Dopo il debole peggioramento meteo previsto a metà settimana, le condizioni meteo tenderanno a tornare stabili tra giovedì 17 e venerdì 18 dicembre. Ma anche questa tregua non durerà a lungo. Verso il weekend del 19 e 20 dicembre è infatti sempre più probabile l'arrivo di una nuova e più intensa perturbazione che coinvolgerà diverse zone del nostro Paese.

Giovedì 17 dicembre tempo stabile, ma non sarà una giornata di sole dappertutto

Una temporanea rimonta anticiclonica dovrebbe garantire ovunque una breve fase di stabilità per la giornata di giovedì, che tuttavia non sarà pienamente soleggiata. In particolare il cielo potrà risultare anche nuvoloso su parte del Nord e delle regioni tirreniche, dove comunque non sono previste piogge di rilievo.

Su medio-basso Adriatico, Basilicata, Calabria e settori alpini occidentali tempo prevalentemente soleggiato con pochi annuvolamenti di rilievo. Al mattino possibili foschie o nebbie tra est Lombardia, Veneto ed Emilia nord-orientale.

Temperature stazionarie o al più in lieve aumento. Venti deboli, salvo moderati rinforzi di Scirocco nel canale di Sicilia e nel mare e canale di Sardegna, con mari localmente mossi. Mari calmi o poco mossi altrove.

Nel weekend del 19 e 20 dicembre nuovo peggioramento meteo

Venerdì sarà altra giornata tutto sommato stabile e tranquilla, con della nuvolosità sparsa sulle pianure del Nord, in Liguria, Toscana, nord della Marche, all’estremo Sud e sulle due Isole maggiori. Qualche pioggia potrà interessare la Liguria, la Sardegna tirrenica e la Sicilia orientale. Nel resto d’Italia tempo nel complesso abbastanza soleggiato.

Un nuovo graduale peggioramento del tempo potrebbe però farsi strada nel corso del prossimo fine settimana del 19 e 20 dicembre per l’arrivo di una nuova perturbazione (la n. 7 di dicembre). Tra sabato e domenica sarà possibile quindi un nuovo graduale peggioramento al Centro-Nord e sulle due Isole maggiori.

Si tratta di una tendenza da valutare meglio nei prossimi aggiornamenti. Per tutto il periodo il clima resterà mite, con temperature in generale al di sopra della norma, di stampo autunnale più che invernale.

Compiti.
A: Puoi riscrivere in forma di elenco il paragrafo delle previsioni meteo che comincia con «Temperature stazionarie», conservandone i fatti principali?
B: Trascrivi dalle previsioni meteo il passo compreso tra "Nel weekend del" e "complesso abbastanza soleggiato.", estremi inclusi.
I dati non servono per lo svolgimento.

Dati forniti.
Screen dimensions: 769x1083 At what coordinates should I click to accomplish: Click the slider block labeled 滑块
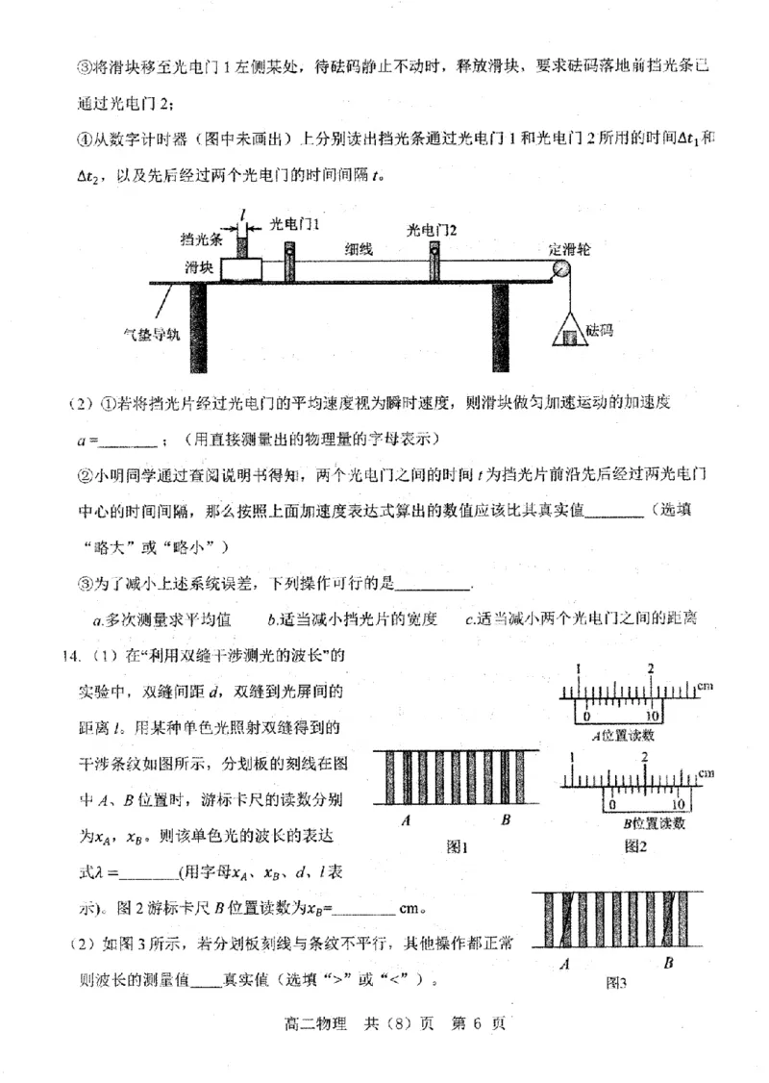[243, 268]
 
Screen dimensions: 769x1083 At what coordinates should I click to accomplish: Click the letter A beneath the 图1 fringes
[409, 821]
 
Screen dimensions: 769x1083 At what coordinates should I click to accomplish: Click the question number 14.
[69, 656]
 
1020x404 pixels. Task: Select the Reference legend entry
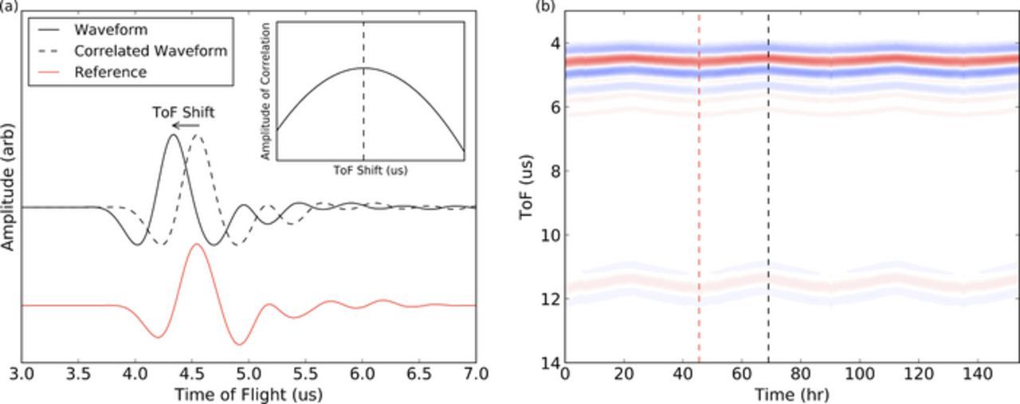click(x=110, y=72)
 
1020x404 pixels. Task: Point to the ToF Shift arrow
click(x=186, y=125)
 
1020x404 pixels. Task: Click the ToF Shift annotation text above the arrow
click(x=183, y=112)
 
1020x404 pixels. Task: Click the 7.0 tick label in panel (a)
click(x=475, y=374)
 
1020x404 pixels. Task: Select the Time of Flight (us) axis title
click(x=249, y=393)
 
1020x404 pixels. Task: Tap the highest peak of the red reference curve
click(x=196, y=245)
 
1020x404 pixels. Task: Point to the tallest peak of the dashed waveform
click(x=198, y=135)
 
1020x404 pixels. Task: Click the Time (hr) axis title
click(x=791, y=393)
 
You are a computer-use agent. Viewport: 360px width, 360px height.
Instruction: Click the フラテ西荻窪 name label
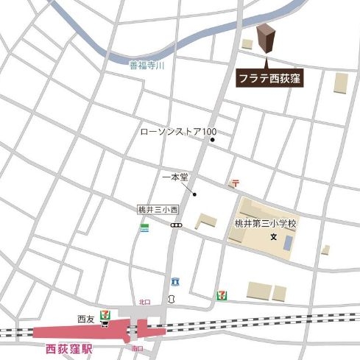(x=269, y=77)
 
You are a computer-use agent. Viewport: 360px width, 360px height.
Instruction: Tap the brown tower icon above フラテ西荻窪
(x=264, y=39)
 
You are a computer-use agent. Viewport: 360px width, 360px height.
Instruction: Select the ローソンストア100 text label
(x=177, y=133)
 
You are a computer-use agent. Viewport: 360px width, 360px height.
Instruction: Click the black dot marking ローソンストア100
(x=211, y=138)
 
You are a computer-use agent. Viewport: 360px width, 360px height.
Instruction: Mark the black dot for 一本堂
(x=194, y=194)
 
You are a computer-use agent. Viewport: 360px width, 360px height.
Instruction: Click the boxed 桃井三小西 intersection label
(x=154, y=210)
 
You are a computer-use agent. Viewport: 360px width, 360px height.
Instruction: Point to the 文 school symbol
(x=272, y=237)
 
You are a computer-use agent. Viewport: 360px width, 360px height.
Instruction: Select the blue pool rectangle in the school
(x=289, y=241)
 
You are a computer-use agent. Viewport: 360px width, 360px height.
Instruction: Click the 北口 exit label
(x=144, y=302)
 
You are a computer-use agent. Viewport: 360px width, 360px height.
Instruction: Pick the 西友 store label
(x=86, y=318)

Risposte ai compiti.
A:
- Temperature stazionarie o al più in lieve aumento.
- Venti deboli, con moderati rinforzi di Scirocco nel canale di Sicilia e nel mare e canale di Sardegna.
- Mari localmente mossi in queste zone, calmi o poco mossi altrove.

B:
Nel weekend del 19 e 20 dicembre nuovo peggioramento meteo

Venerdì sarà altra giornata tutto sommato stabile e tranquilla, con della nuvolosità sparsa sulle pianure del Nord, in Liguria, Toscana, nord della Marche, all’estremo Sud e sulle due Isole maggiori. Qualche pioggia potrà interessare la Liguria, la Sardegna tirrenica e la Sicilia orientale. Nel resto d’Italia tempo nel complesso abbastanza soleggiato.